● Task prompt: Copy out each line of the items below that contains the string "should". Case matters.

··· Excerpted records

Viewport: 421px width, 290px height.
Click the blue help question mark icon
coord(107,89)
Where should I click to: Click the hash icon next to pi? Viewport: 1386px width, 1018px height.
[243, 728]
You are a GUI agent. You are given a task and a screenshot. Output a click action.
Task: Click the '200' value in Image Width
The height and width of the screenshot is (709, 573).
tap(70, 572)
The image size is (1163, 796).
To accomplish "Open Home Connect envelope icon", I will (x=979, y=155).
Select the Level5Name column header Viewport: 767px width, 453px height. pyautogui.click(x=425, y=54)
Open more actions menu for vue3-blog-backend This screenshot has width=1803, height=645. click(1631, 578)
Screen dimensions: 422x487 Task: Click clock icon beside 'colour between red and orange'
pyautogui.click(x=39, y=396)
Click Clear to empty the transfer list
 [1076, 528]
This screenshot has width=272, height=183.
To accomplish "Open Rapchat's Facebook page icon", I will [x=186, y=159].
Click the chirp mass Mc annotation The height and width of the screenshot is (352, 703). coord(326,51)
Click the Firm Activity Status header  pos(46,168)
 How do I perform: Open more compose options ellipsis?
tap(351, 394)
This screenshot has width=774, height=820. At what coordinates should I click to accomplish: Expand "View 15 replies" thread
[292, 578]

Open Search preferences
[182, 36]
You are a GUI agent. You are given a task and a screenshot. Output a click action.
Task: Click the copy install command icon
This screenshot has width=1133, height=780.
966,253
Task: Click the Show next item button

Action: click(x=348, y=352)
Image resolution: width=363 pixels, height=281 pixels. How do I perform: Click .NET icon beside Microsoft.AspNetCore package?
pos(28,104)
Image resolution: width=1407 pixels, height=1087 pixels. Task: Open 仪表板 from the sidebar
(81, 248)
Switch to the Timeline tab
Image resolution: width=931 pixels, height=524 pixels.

······

● The reply:
Where should I click to: Click the hash icon next to pi? Viewport: 1386px width, 1018px height.
This screenshot has width=774, height=820. At what coordinates should I click to accomplish: Expand "View 15 replies" thread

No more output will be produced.